(Data records)
————————

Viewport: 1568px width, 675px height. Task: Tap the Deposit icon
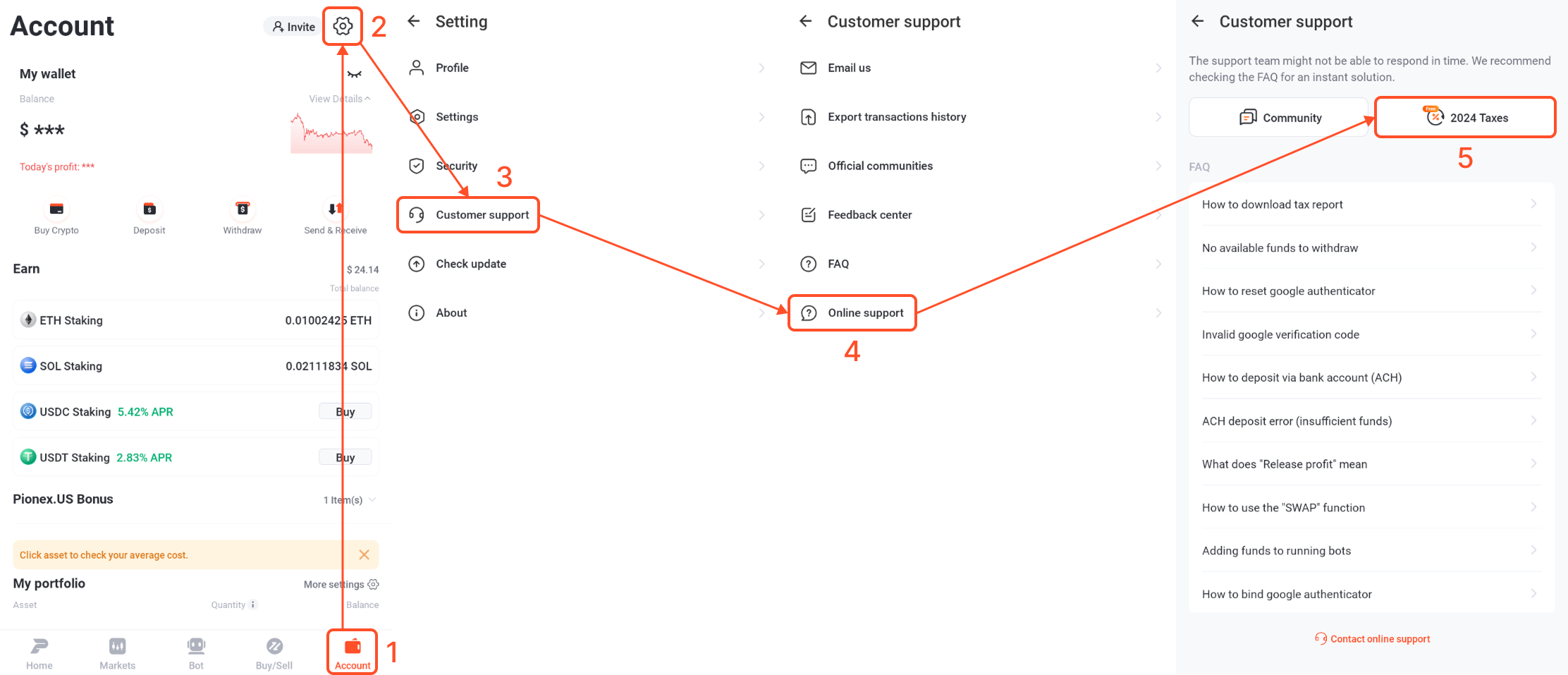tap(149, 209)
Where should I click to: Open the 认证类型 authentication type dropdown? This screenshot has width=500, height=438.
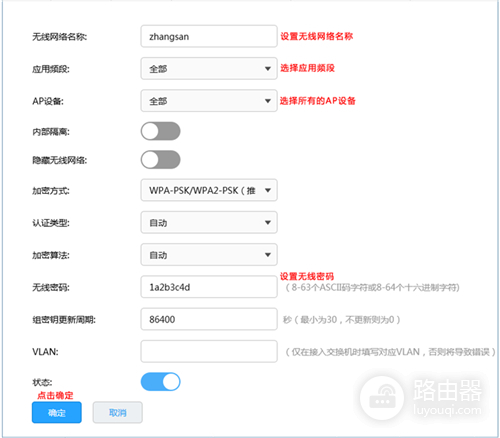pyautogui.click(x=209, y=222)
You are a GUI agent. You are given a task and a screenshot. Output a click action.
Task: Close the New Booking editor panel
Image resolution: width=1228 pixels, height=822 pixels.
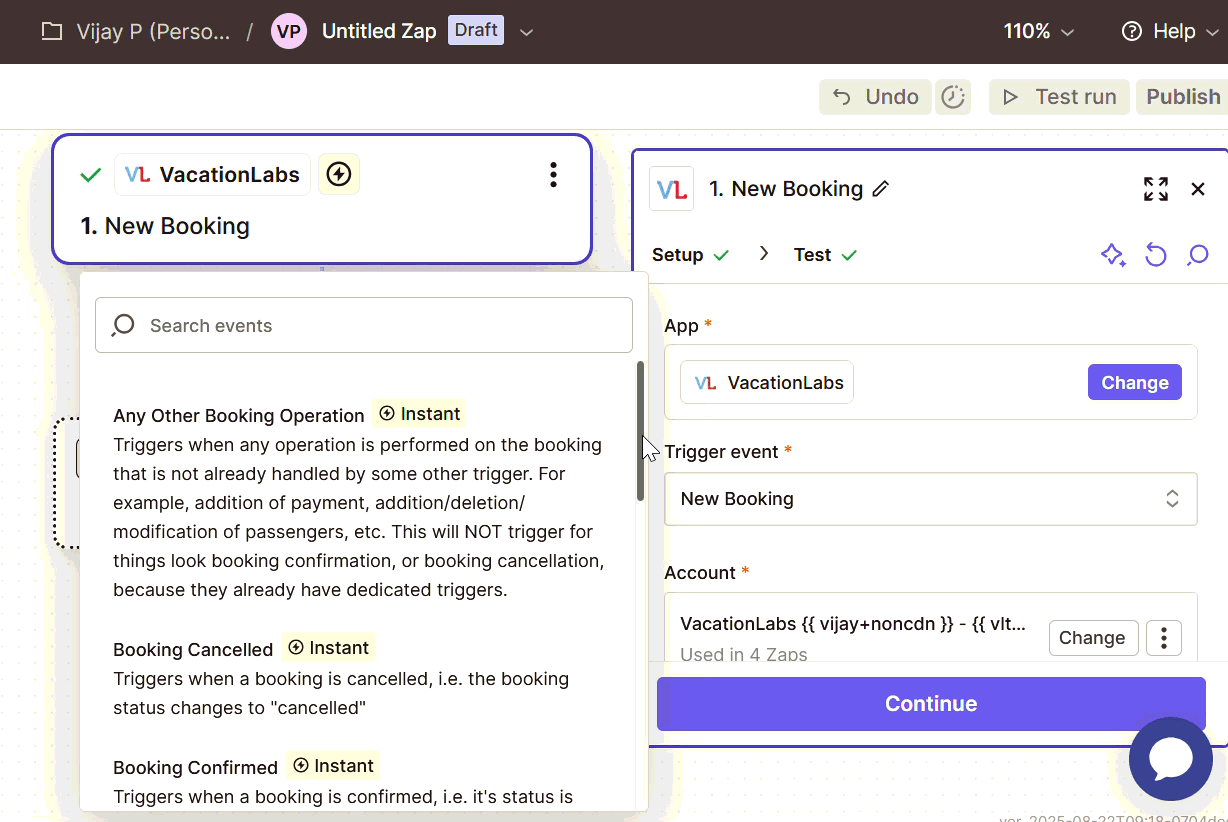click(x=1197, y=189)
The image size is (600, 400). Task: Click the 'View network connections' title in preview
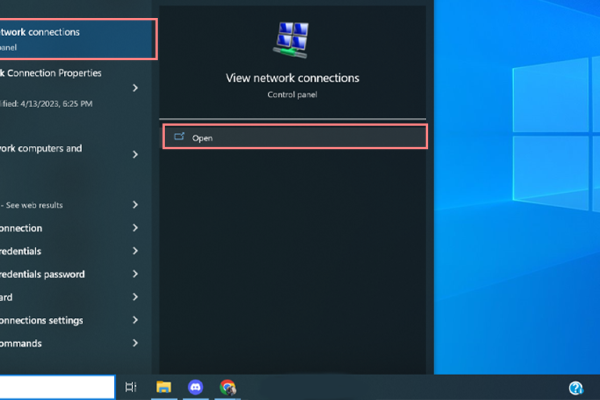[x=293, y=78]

————————

Your answer must be an exact copy of the records, with no pictures in it.

Viewport: 1568px width, 675px height. Task: Tap the Deposit icon
tap(149, 209)
Where should I click to: Open the 认证类型 authentication type dropdown? This screenshot has width=500, height=438.
pyautogui.click(x=209, y=222)
You are a GUI agent. You are given a task and a screenshot. Output a click action.
Task: Close the New Booking editor panel
Image resolution: width=1228 pixels, height=822 pixels.
click(x=1197, y=189)
The image size is (600, 400). Task: Click the 'View network connections' title in preview
[x=293, y=78]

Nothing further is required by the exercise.